Groupby Execution Time

grouby ri2 time

Experimental Testbed: Each node in OpenPOWER Cluster 2 has 20 cores (each core has 8 SMT threads) POWER8 8335-GTA processors at 3491 MHz and 256GB RAM. The nodes are equipped with Mellanox ConnectX-4 EDR HCAs. The operating system used is Red Hat Enterprise Linux Server release 7.2.

These experiments are performed in 5 DataNodes with a total of 60 maps. HDFS block size is kept to 256MB. Each NodeManager is configured to run with 12 concurrent containers assigning a minimum of 4GB memory per container. The NameNode runs in a different node of the Hadoop cluster..

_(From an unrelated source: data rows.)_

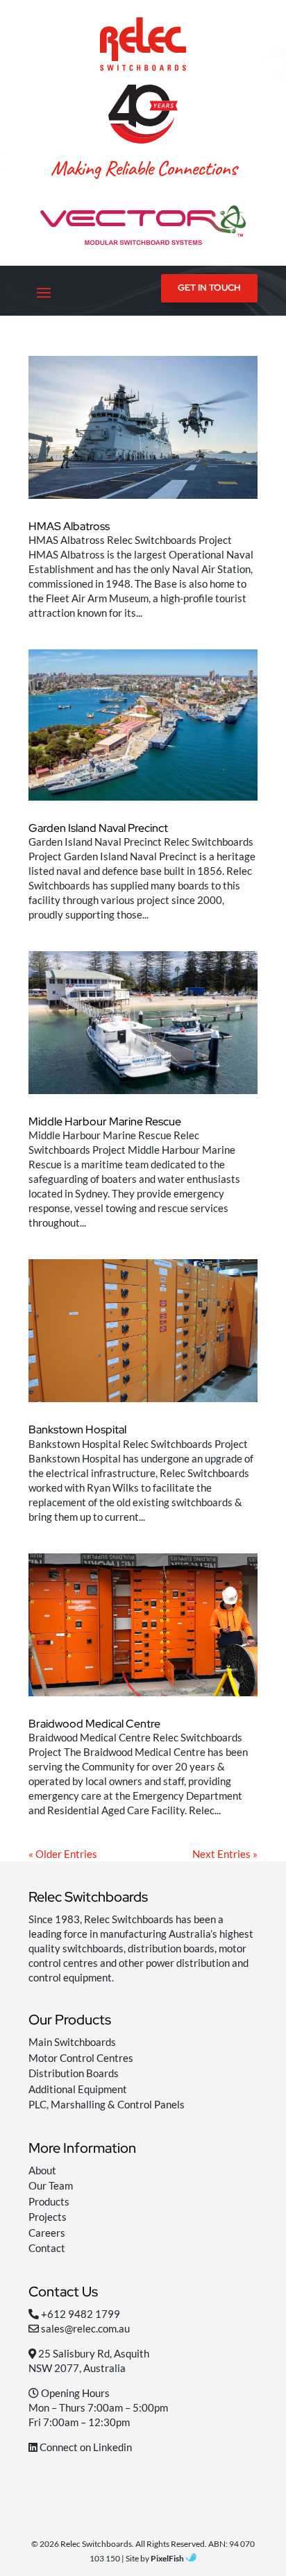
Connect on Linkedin (84, 2447)
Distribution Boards (73, 2073)
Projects (47, 2216)
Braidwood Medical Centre (94, 1723)
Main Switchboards (72, 2042)
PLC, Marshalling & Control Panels (106, 2104)
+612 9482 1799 (80, 2314)
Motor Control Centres (80, 2058)
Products (48, 2201)
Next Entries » (225, 1854)
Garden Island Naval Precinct (98, 828)
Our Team (50, 2185)
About (42, 2170)
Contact (46, 2248)
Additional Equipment (77, 2089)
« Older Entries (62, 1854)
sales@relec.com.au (85, 2328)
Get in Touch (209, 287)
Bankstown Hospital (77, 1429)
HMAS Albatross (69, 526)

The RDMA-IB design improves the job execution time of GroupBy by a maximum of 11% compared to IPoIB (100Gbps).

TeraSort

TeraSort Execution Time

terasort ri2 time

Experimental Testbed: Each node in OpenPOWER Cluster 2 has 20 cores (each core has 8 SMT threads) POWER8NVL processors at 2 GHz and 64GB RAM. The nodes are equipped with Mellanox ConnectX-4 EDR HCAs. The operating system used is Red Hat Enterprise Linux Server release 7.0.

These experiments are performed in 5 DataNodes with a total of 60 maps. HDFS block size is kept to 256MB. Each NodeManager is configured to run with 12 concurrent containers assigning a minimum of 4GB memory per container. The NameNode runs in a different node of the Hadoop cluster..

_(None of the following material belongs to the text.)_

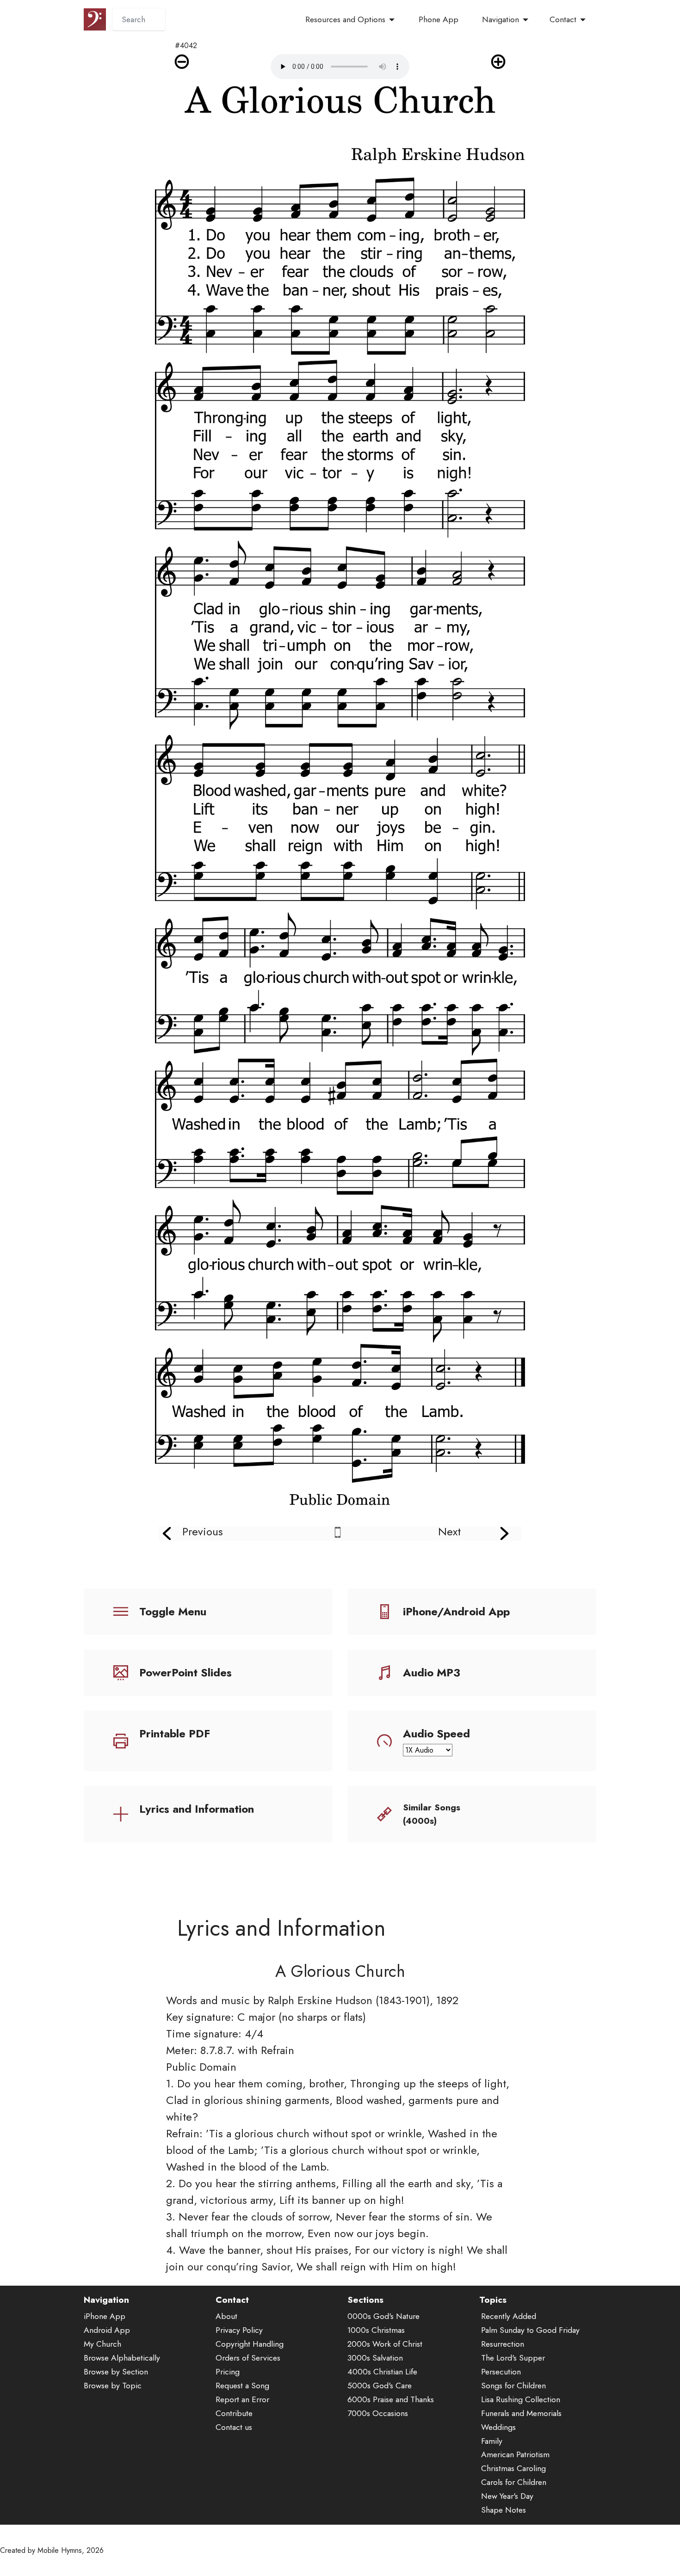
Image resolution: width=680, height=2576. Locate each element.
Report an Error (242, 2399)
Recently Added (508, 2316)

The RDMA-IB design improves the job execution time of TeraSort by a maximum of 35% compared to IPoIB (100Gbps).


Sort

Sort Execution Time

ort ri2 time

Experimental Testbed: Each node in OpenPOWER Cluster 2 has 20 cores (each core has 8 SMT threads) POWER8NVL processors at 2 GHz and 64GB RAM. The nodes are equipped with Mellanox ConnectX-4 EDR HCAs. The operating system used is Red Hat Enterprise Linux Server release 7.0.

These experiments are performed in 5 DataNodes with a total of 60 maps. HDFS block size is kept to 256MB. Each NodeManager is configured to run with 12 concurrent containers assigning a minimum of 4GB memory per container. The NameNode runs in a different node of the Hadoop cluster..

The RDMA-IB design improves the job execution time of Sort by a maximum of 25% compared to IPoIB (100Gbps).